In seinem Drama „Vor Sonnenaufgang“ hat der deutsche Dramatiker ein Abbild seiner Gesellschaft geschaffen. Die Bauernfamilie Krause ist sich durch Kohlefunde wohlhabend geworden, doch sie kommt damit nicht zurecht. Die erste Frau Krause starb am Kindbettfieber, Vater und Tochter Martha verfallen dem Alkohol. Alfred Loth, ein Studienfreund von Marthas Ehemann, der unerwartet zu Besuch kommt, will eine Studie über die sozialen Missstände in Krauses Welt recherchieren.

Der österreichische Dramatiker Ewald Palmetshofer holt die Geschichte der Krauses in die Gegenwart. An der Story verändert er nichts. Doch sein Text ist eine scharfe Analyse unserer Zeit, unserer Gesellschaft, von uns allen.

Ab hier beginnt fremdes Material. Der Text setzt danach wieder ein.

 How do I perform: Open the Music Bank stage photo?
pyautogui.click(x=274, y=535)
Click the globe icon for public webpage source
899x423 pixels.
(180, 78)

Thomas Hoffmann (Markus Meyer), einst ein linker, kritischer Student, ist zum aufstrebenden Unternehmer und zum Populisten mutiert. In der Lokalpolitik will er Karriere machen. Sein ehemaliger Kollege Alfred Loth (Michael Maertens), Journalist bei einem linken Magazin, konfrontiert ihn mit seinem Wandel, verliebt sich in dessen Schwägerin, die junge Helene, flieht aber diese Familie aus Angst mit ihr in den Abgrund gezogen zu werden.

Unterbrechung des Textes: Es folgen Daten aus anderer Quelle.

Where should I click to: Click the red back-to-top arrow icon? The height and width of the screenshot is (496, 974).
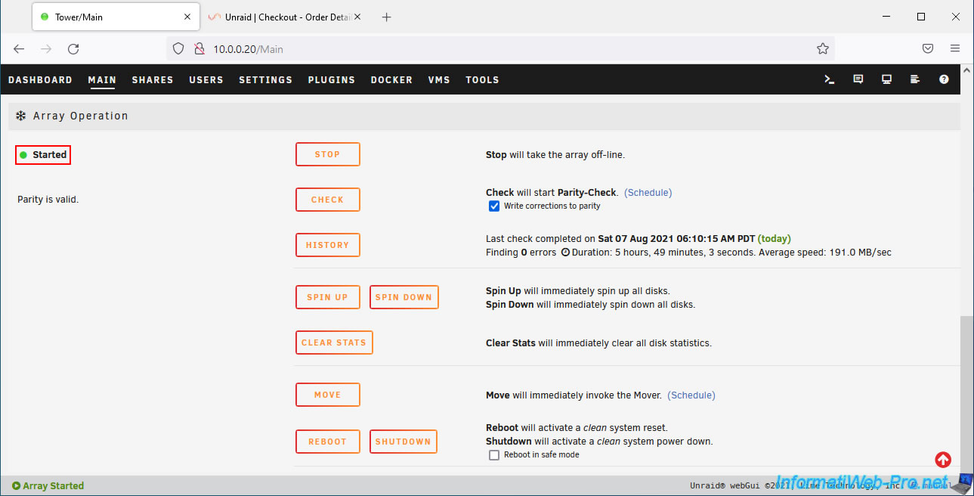point(943,460)
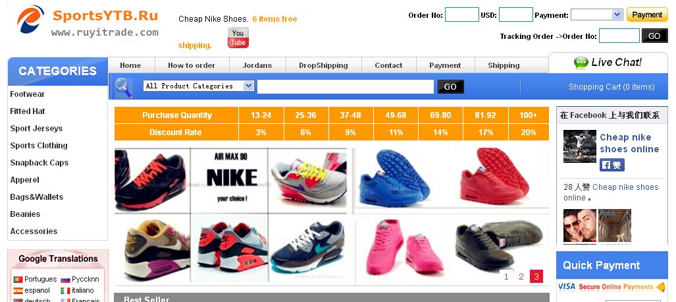The height and width of the screenshot is (302, 676).
Task: Click the Portuguese flag translation
Action: click(x=18, y=279)
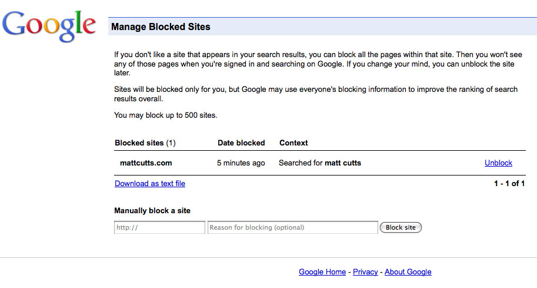The image size is (537, 288).
Task: Click the Searched for matt cutts context
Action: pyautogui.click(x=320, y=163)
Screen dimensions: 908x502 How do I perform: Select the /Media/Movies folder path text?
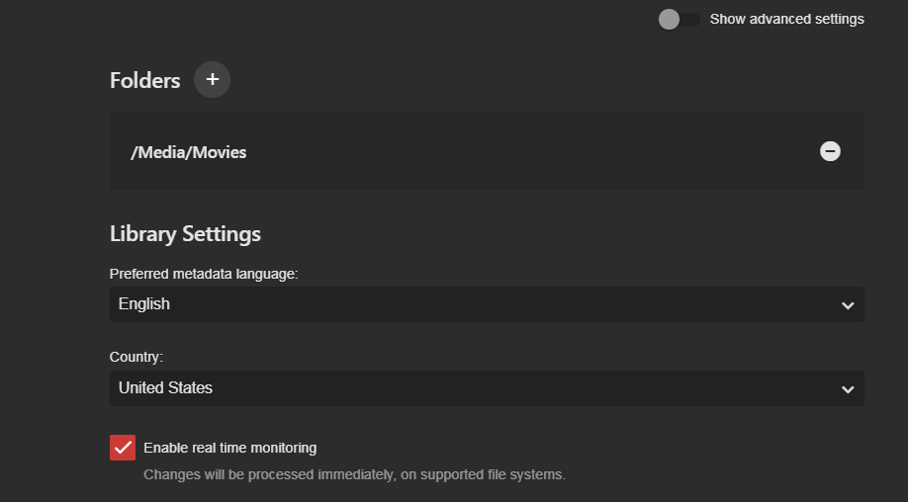188,152
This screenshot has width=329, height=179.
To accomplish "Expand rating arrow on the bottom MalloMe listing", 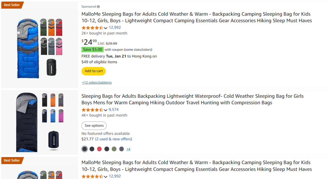I will 105,177.
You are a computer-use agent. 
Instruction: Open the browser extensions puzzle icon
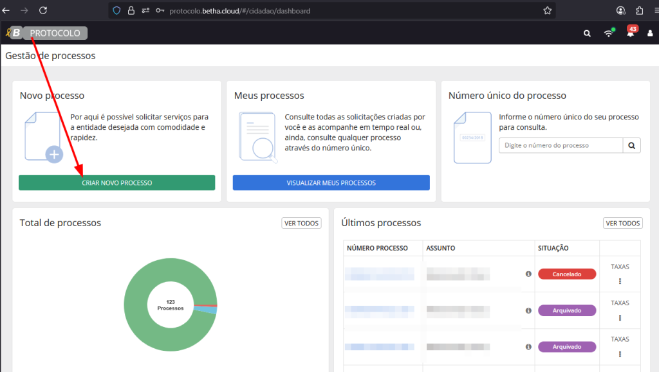point(639,10)
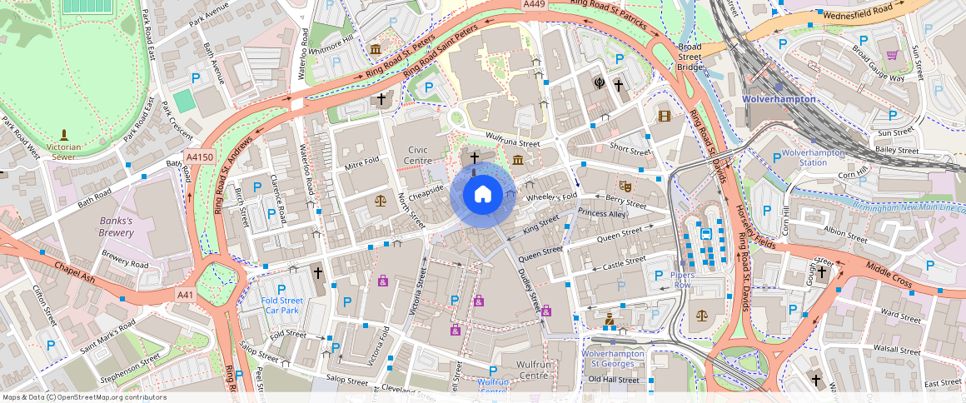This screenshot has width=966, height=403.
Task: Select the police officer icon near St Georges
Action: (610, 319)
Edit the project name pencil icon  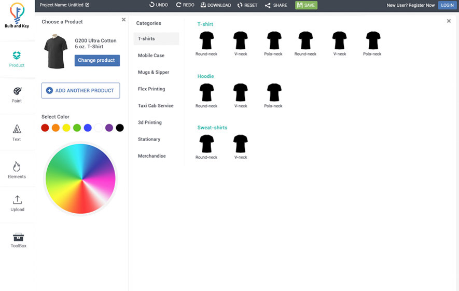coord(87,5)
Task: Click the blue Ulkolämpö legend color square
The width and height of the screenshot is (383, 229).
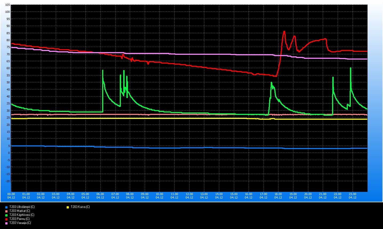Action: 6,207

© Reinhard Maximilian Werner

Dusan David Parisek tut Palmetshofers Text das Beste an, was man ihm antun kann: Er vertraut ihn. Palmetshofers Dialoge, vor allem zwischen Hoffmann und Loth sind ein Spiegel unserer Welt. Da sitzt der ehemals Linke dem scheinbaren, kritischen „Gutmenschen“ gegenüber, der aber seinen Ansprüchen nicht gerecht wird. In Hoffmann sieht Loth eine „Metapher“, er selbst sieht sich als „Provisorium“. Atemberaubend bringen Meyer und Maertens ihre Geschichten, plötzlich glaubt man zu verstehen, warum die letzte Nationalratswahl so ausgegangen ist.
Auf seiner kargen Bühne, ein Stahlgerüst und wenige Sessel stehen für das verkommene der Krauses. Die Personen sind präzise geführt. Man folgt der Partitur des Autors und das ist wirklioch großes Theater.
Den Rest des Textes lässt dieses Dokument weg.